** Start TEXT EXCERPT **

Appeal from the Order of the Court of Common Pleas of Allegheny County, in the case of William Cicogna v. McKeesport Area School District, No. S.A., 1032 of 1985.


Karen L. Myers, with her, Robert P. Costello, for appellant.

Ronald N. Watzman, Litman, Litman, Harris, Brown & Watzman, P.C., for appellee.

Judges Craig and Palladino, and Senior Judge Narick, sitting as a panel of three. Opinion by Judge Craig. Dissenting Opinion by Judge Palladino.

Author: Craig

[ 125 Pa. Commw. Page 100]

A period of declining school enrollment, and the resulting reduction in professional teacher employment, produces stresses for the school districts and teachers involved, and also generates difficult legal issues of the sort involved in this case.

The McKeesport Area School District has appealed from an order by Judge Doyle of the Common Pleas Court of Allegheny County which directed the district to reinstate furloughed teacher William Cicogna, with backpay.

[ 125 Pa. Commw. Page 101]

The questions are:

1. Was Mr. Cicogna's suspension a result of the substantial decrease in pupil enrollment in the school district, or did his suspension result from the school district's action in allowing another teacher to delete one of the areas of her certification?

2. If the suspension resulted from the latter cause, does the school board's authorization to delete one subject matter area from another teacher's certification constitute a valid basis for suspension under the law?

Section 1124 of the Public School Code of 1949, Act of March 10, 1949, P.L. 30, as amended, 24 P.S. § 11-1124, authorizes the suspension of professional employees as follows:

Any board of school directors may suspend the necessary number of professional employees, for any of the causes hereinafter enumerated:

(1) Substantial decrease in pupil enrollment in the school district;

(2) Curtailment or alteration of the educational program on recommendation of the superintendent, concurred in by the board of school directors, approved by the Department of Public Instruction, as a result of substantial decline in class or course enrollments or to conform with standards of organization or educational activities required by law or recommended by the Department of Public Instruction;

(3) Consolidation of schools . . . ;

(4) When new school districts are established as a result of reorganization . . . .

The findings of fact adopted by the McKeesport Area School Board, after a hearing, recite the basic facts, as follows:

[ 125 Pa. Commw. Page 1023]

. Between September, 1983 and June, 1984 the McKeesport Area School District realized a decline in enrollment as that term is defined by the Collective Bargaining Agreement of 176 students. (N.T. 11, 18; District Exhibit 1).

** End TEXT EXCERPT **

§ **GIVEN INSTRUCTION A**: Reproduce the court opinion word for word from "The McKeesport Area School District has" to "under the law?".
§ **GIVEN INSTRUCTION B**: Write the next part of the court opinion, picking up after its final sentence.
The records have no connection to the court opinion.

** Start RECORD LIST **

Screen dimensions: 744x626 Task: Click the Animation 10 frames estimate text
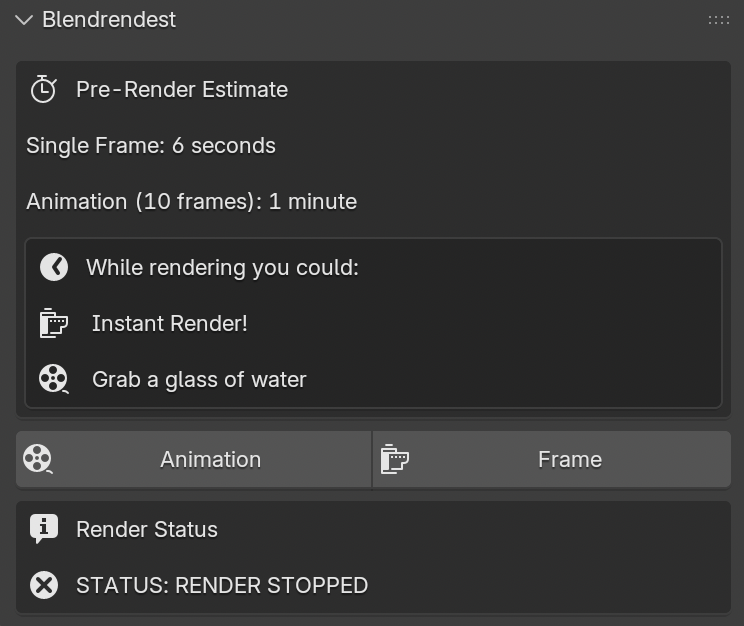point(191,201)
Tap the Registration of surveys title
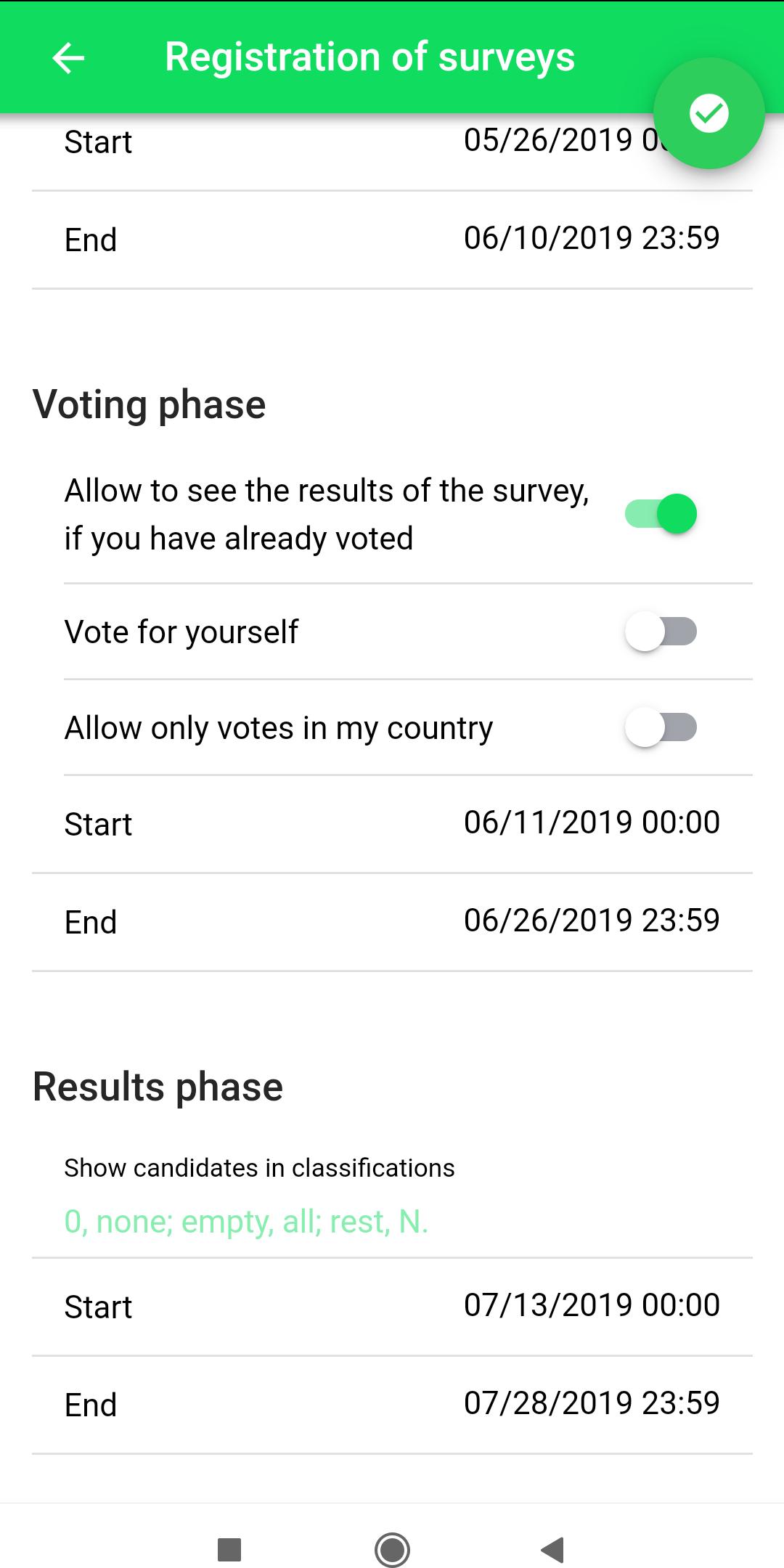The image size is (784, 1568). [x=369, y=57]
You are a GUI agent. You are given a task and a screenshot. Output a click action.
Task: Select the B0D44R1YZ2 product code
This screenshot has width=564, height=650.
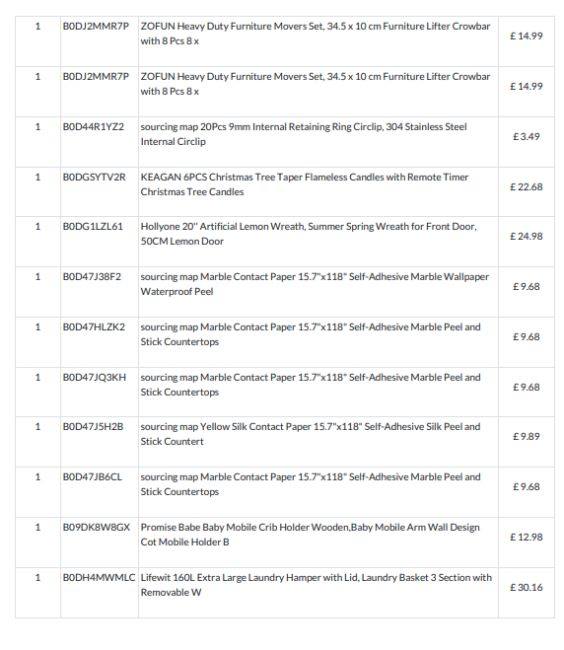pyautogui.click(x=93, y=127)
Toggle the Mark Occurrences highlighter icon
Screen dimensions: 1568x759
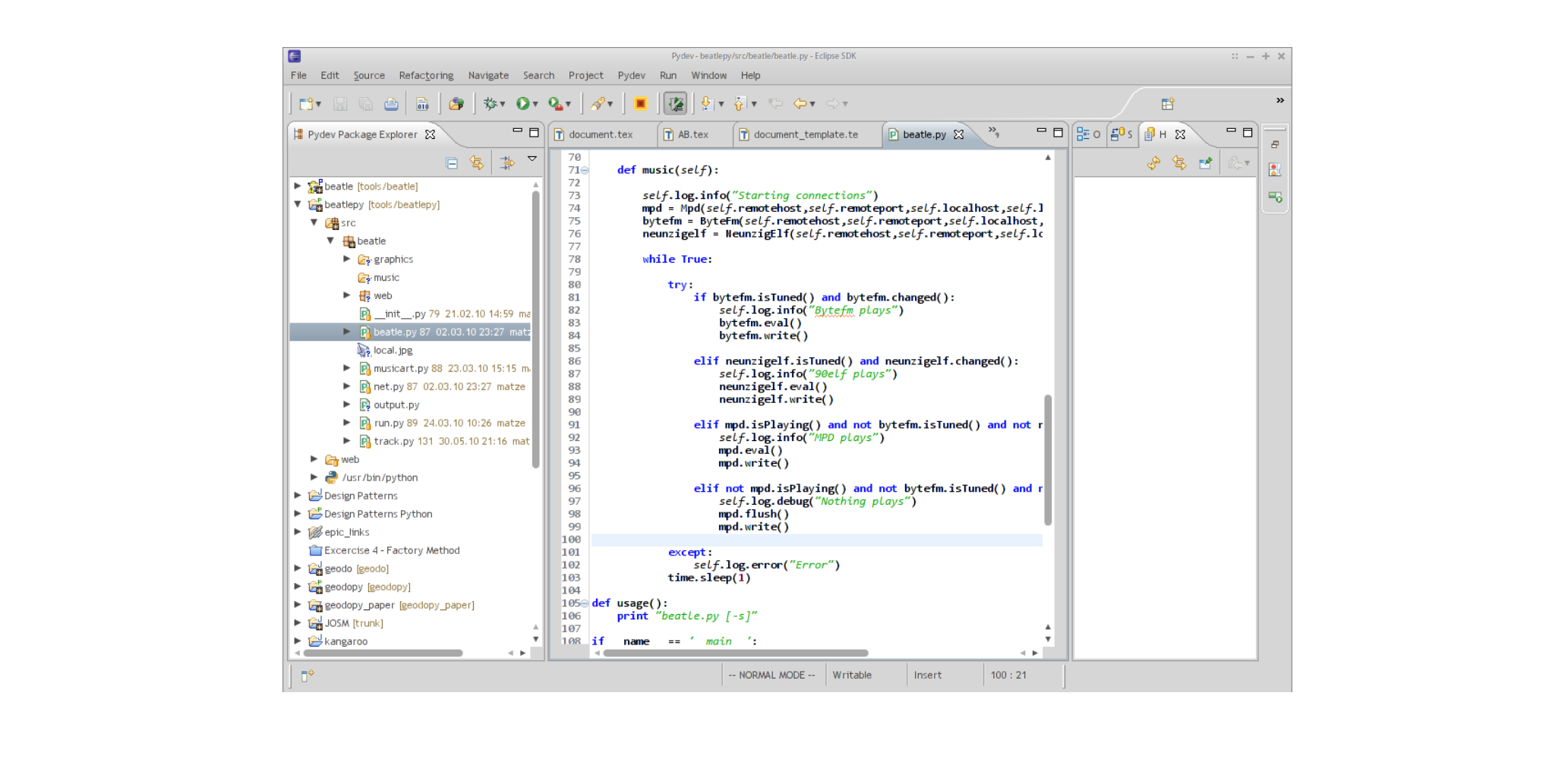point(675,103)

** End RECORD LIST **

§ **ANSWER A**:
The McKeesport Area School District has appealed from an order by Judge Doyle of the Common Pleas Court of Allegheny County which directed the district to reinstate furloughed teacher William Cicogna, with backpay.

[ 125 Pa. Commw. Page 101]

The questions are:

1. Was Mr. Cicogna's suspension a result of the substantial decrease in pupil enrollment in the school district, or did his suspension result from the school district's action in allowing another teacher to delete one of the areas of her certification?

2. If the suspension resulted from the latter cause, does the school board's authorization to delete one subject matter area from another teacher's certification constitute a valid basis for suspension under the law?

§ **ANSWER B**:
4. During the 1983-84 school year there were 62 students enrolled in the cooperative education program. For the 1984-85 school year there were 27 students enrolled in that program or a reduction of 45 [sic] students. (N.T. 12).

5. As a result of the decline in enrollment experienced during the 1983-84 school year, the Board of School Directors of the McKeesport Area School District furloughed six employes at its regular meeting held June 11, 1984. (N.T. 18, 20; Cicogna Exhibit 2).

7. William Cicogna is certified in the area of Accounting only and taught in the business education department of the McKeesport Area School District. (N.T. 14; District Exhibit B).

8. William Cicogna is less senior than any other employe in the business education department who is currently working. (District Exhibit C).

9. As a result of the overall decline in enrollment and the reduction of students in cooperative education, the McKeesport Area School District reduced the number of employes in cooperative education from two to one for the 1984-85 school year. (N.T. 14).

10. Angelo Permigiani, who is more senior than William Cicogna remained as the District's only cooperative education teacher. Vivian Gessner, who is also more senior than William Cicogna

[ 125 Pa. Commw. Page 103]

    moved from cooperative education to business education for which she was also certified thereby bumping William Cicogna. (N.T. 14-15; District Exhibit B).

11. By June, 1984, Vivian Gessner had removed social studies from her professional certificate. (N.T. 13; Joint Exhibit 1 [professional certificate of Vivian Gessner submitted after the close of the testimony]).

12. Had Vivian Gessner not removed social studies from her professional certificate, a realignment was possible whereby William Cicogna would not have been furloughed. (N.T. 28-30).

An additional finding of fact, No. 6, represents the board's answer to the first question stated above. That finding reads as follows:

6. Also as a result of the decline in enrollment experienced during the 1983-84 school year, the Board of School Directors of the McKeesport Area School District furloughed William Cicogna at a special meeting held August 22, 1984. (N.T. 28).

Accordingly, this court's analysis must begin with determining whether substantial evidence of record supports that finding.

The board claims to have effectuated the reduction in force in two steps, by furloughing six employees in June of 1984 and a seventh (Mr. Cicogna) in August of 1984. However, because the suspension of Mr. Cicogna in August was offset by the reinstatement of teacher Garey Christian at that time, there appears to be no dispute as to the fact that the total number of suspensions warranted by the enrollment decline was six, rather than seven.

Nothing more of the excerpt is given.